Architectural plans and models for the new, $5 million, 13,000-square-foot Edward H. Rosen Center for Jewish Life were unveiled last week at a private gathering for supporters, held at Rosen's Bryn Mawr home. A former member of Temple University's board, Rosen recalled that his longtime friend, financier Alan Slifka, had offered to honor him with a "naming gift" at Temple. Rosen accepted -- and chose to have his name attached to a new Hillel building.
So far, officials have raised roughly $3.7 million out of an overall goal of $6 million, which would include additional funds for a building endowment.
Groundbreaking is expected to take place this spring, and Alpert said he's hopeful that the building will open by fall 2008.
"We expect the number of Jewish students at Temple to increase tremendously in the next few years," Alpert told a group of the project's supporters inside Rosen's book-lined apartment. He added that, at present, about 9,000 undergraduates reside on campus, at least 600 of whom are Jews.

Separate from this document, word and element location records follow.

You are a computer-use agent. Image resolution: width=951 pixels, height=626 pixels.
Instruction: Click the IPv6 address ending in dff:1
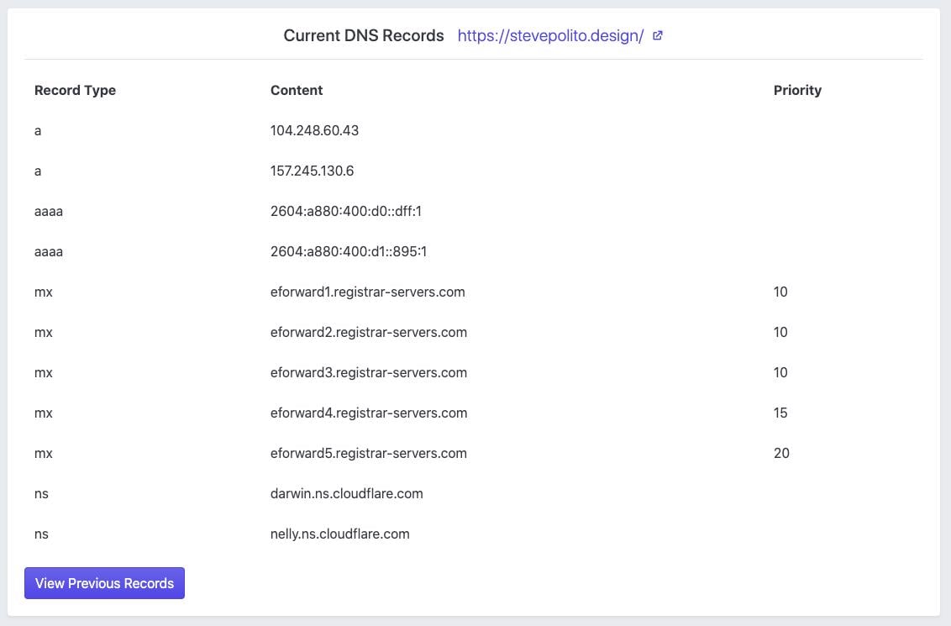345,211
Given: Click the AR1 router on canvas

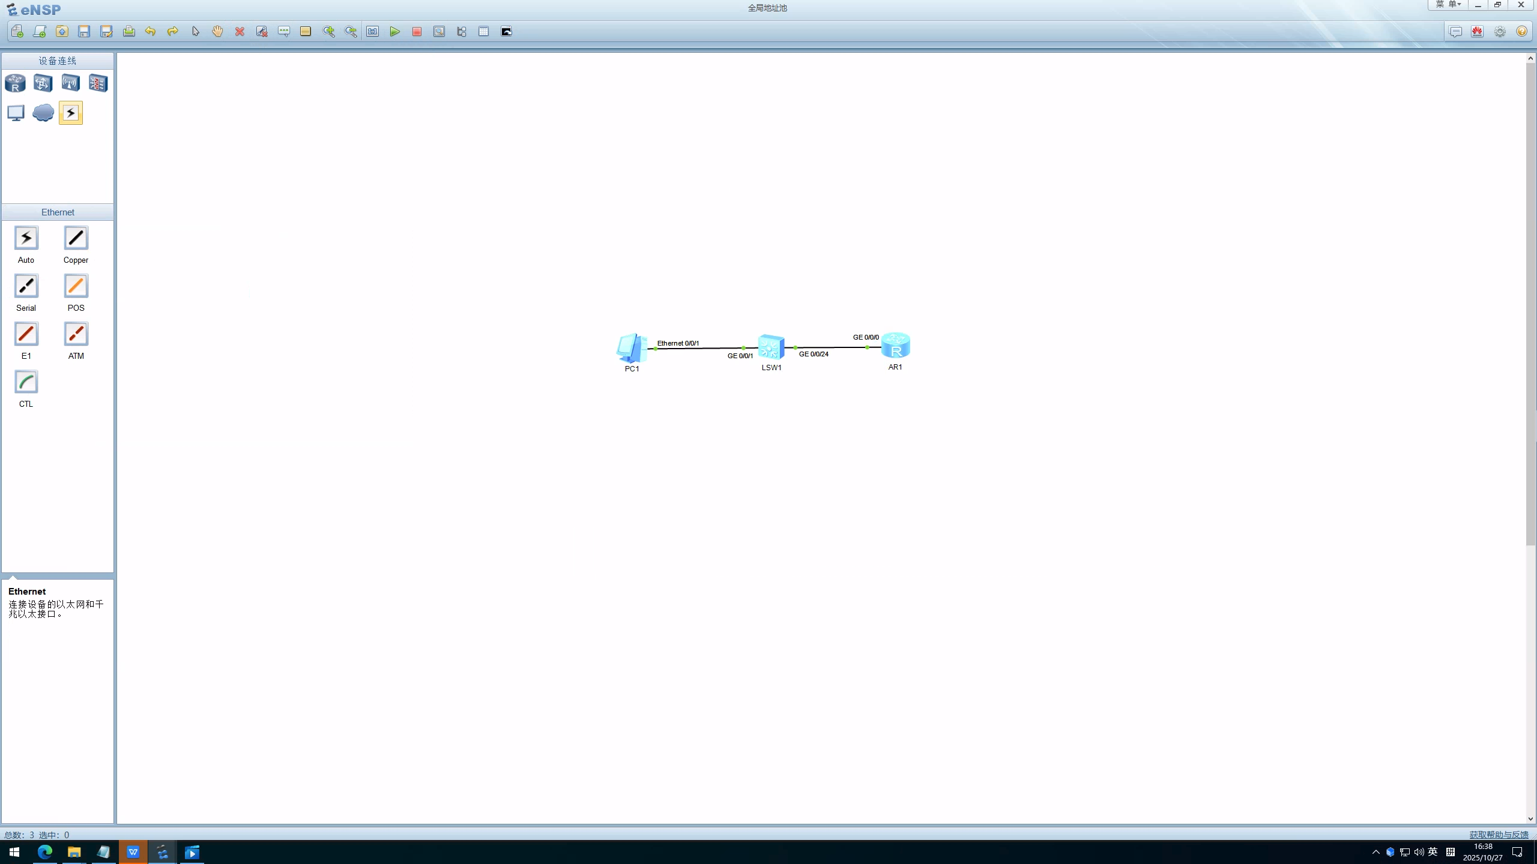Looking at the screenshot, I should click(895, 346).
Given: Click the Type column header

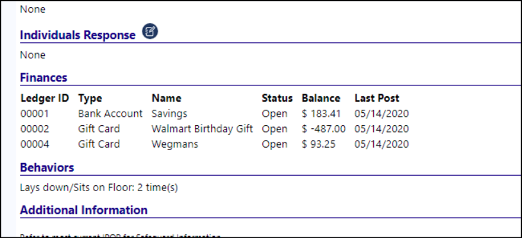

The building will be situated on the corner of 15th and Norris streets, one block west of North Broad Street and catty-corner to the university's outdoor athletic fields, which officials stressed is a well-lit area in a neighborhood undergoing renovation.
The building -- designed by Jamie Wyper, the architect of Steinhardt Hall -- plans to utilize glass for much of structure's exterior, and emphasize open spaces in the interior. Wyper said that it will have a basement, three floors, and a roof deck -- with views of Center City -- that could accommodate a sukkah.
Unlike Steinhardt Hall, the Rosen building will not have a kosher dining facility for daily usage, but it will maintain a cafe and a kosher kitchen that could be used for special events, according to Wyper.
The structure will replace the current North Broad Street headquarters that nearly everyone at the event called inadequate for the wide array of Jewish programming taking place at Temple.
"It's like a relic of the Civil War," burst forth Rosen, himself a graduate of Yale University. "The real leadership of the Jewish community is behind this project."
In addition to serving the students at Temple, the center will also be the home of Hillel in Philadelphia, which helps coordinate Jewish-student activities for numerous area campuses, both in the city and the suburbs, though not at Penn.
Sara Fischer, who oversees Hillel in Philadelphia, said that even juniors and seniors, who will have graduated by the time the project's completed, are looking forward to the new building.
"The students are really excited about it. They are like, 'Why isn't it here already,' " said Fischer, who added that she can't wait for a much-improved and well-lit office.
In fact, she noted cheerfully, she's absolutely "desperate for the building."